Putin wurde zu Beginn des Krieges ein Friedensabkommen mit der Ukraine angeboten – Medien

Putin wurde zu Beginn des Krieges ein Friedensabkommen mit der Ukraine angeboten – Medien

Der stellvertretende Leiter der Verwaltung des Präsidenten der Russischen Föderation, Dmitri Kozak, „bot dem Chef des Kremls einen Deal mit Kiew an“, schreibt Reuters.

Zu Beginn der russischen Invasion in der Ukraine „brachte“ der stellvertretende Leiter der Präsidialverwaltung Russlands, Dmitri Kozak, dem russischen Präsidenten Wladimir Putin ein vorläufiges Abkommen, das angeblich mit Kiew abgeschlossen wurde.

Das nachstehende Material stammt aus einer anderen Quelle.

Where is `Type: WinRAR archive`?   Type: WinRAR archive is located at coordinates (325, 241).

Putin lehnte dies jedoch ab und setzte die „Sonderoperation“ fort. Dies berichtete Reuters am Mittwoch, dem 14. September, unter Berufung auf kremlnahe Quellen.

Die Veröffentlichung berichtet, dass der Deal angeblich Russlands Forderung erfüllen musste, dass die Ukraine der NATO nicht beitritt. Insbesondere das von Kozak abgeschlossene Abkommen “rettete Russland vor der Notwendigkeit, den Krieg in der Ukraine fortzusetzen”. Medienberichten zufolge “empfahl der stellvertretende Leiter der Präsidialverwaltung Putin, ihr zuzustimmen.”

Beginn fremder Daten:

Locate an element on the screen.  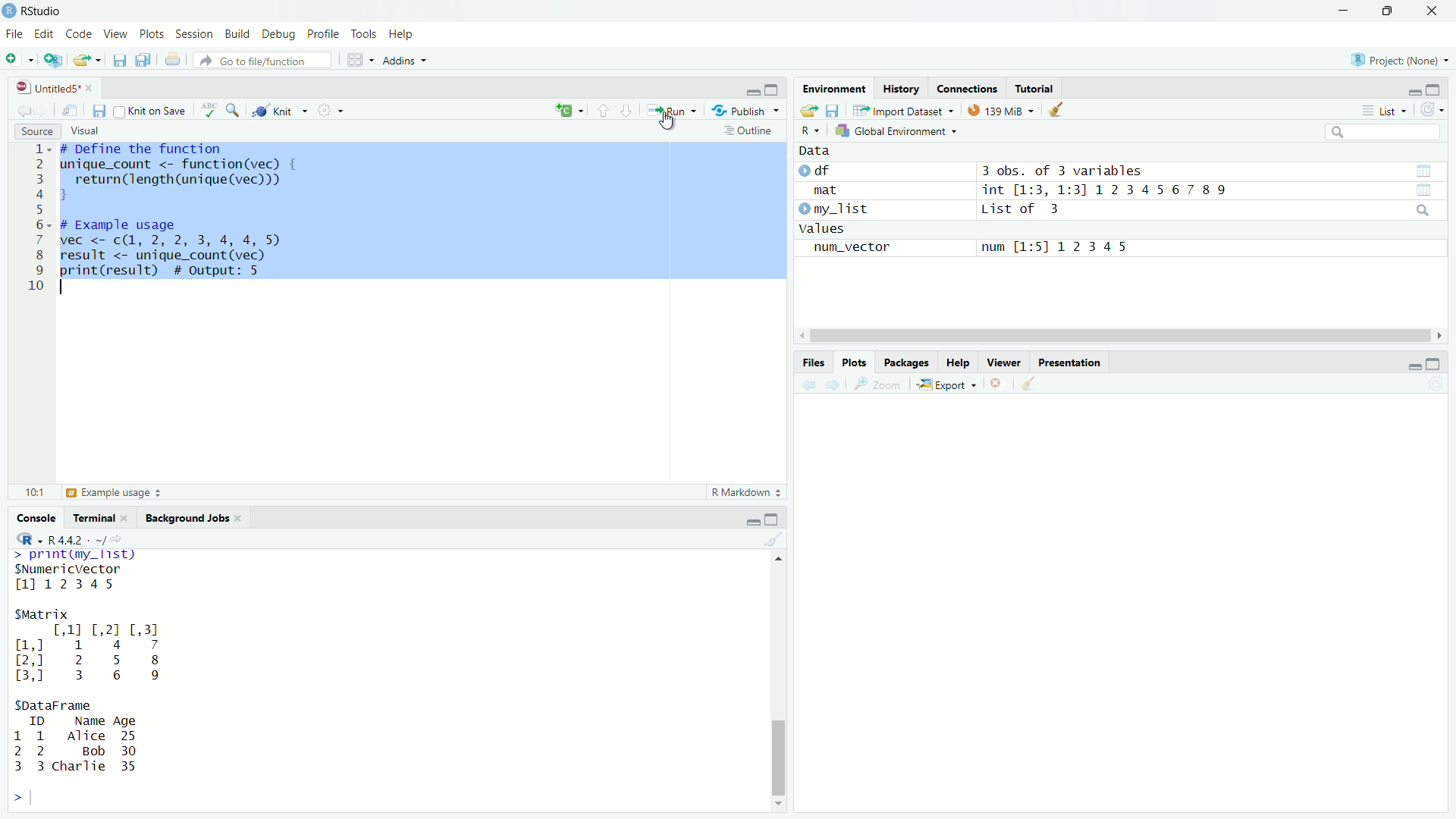
Global Environment is located at coordinates (895, 131).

Putin machte jedoch deutlich, dass die von seinem Berater ausgehandelten Zugeständnisse nicht weit genug gingen. Daher erweiterte er seine Ziele um die Annexion von Teilen des ukrainischen Territoriums. Infolgedessen scheiterte der Deal.

„Nach dem 24. Februar erhielt Kozak einen Freibrief: Sie gaben grünes Licht, er bekam den Deal. Er brachte ihn zurück und sie sagten ihm, er solle ihn bekommen alles wurde abgesagt. Putin hat einfach den Plan im Laufe der Zeit geändert“, sagte eine der Quellen der Veröffentlichung. Allein in den vergangenen 24 Stunden wurden 350 Eindringlinge liquidiert und mehr als 60 Ausrüstungsgegenstände zerstört.

Außerdem sagt Russland die geplante Entsendung von Personal in den Krieg in der Ukraine aufgrund der Weigerung massiv ab das Militär, sich an Feindseligkeiten zu beteiligen.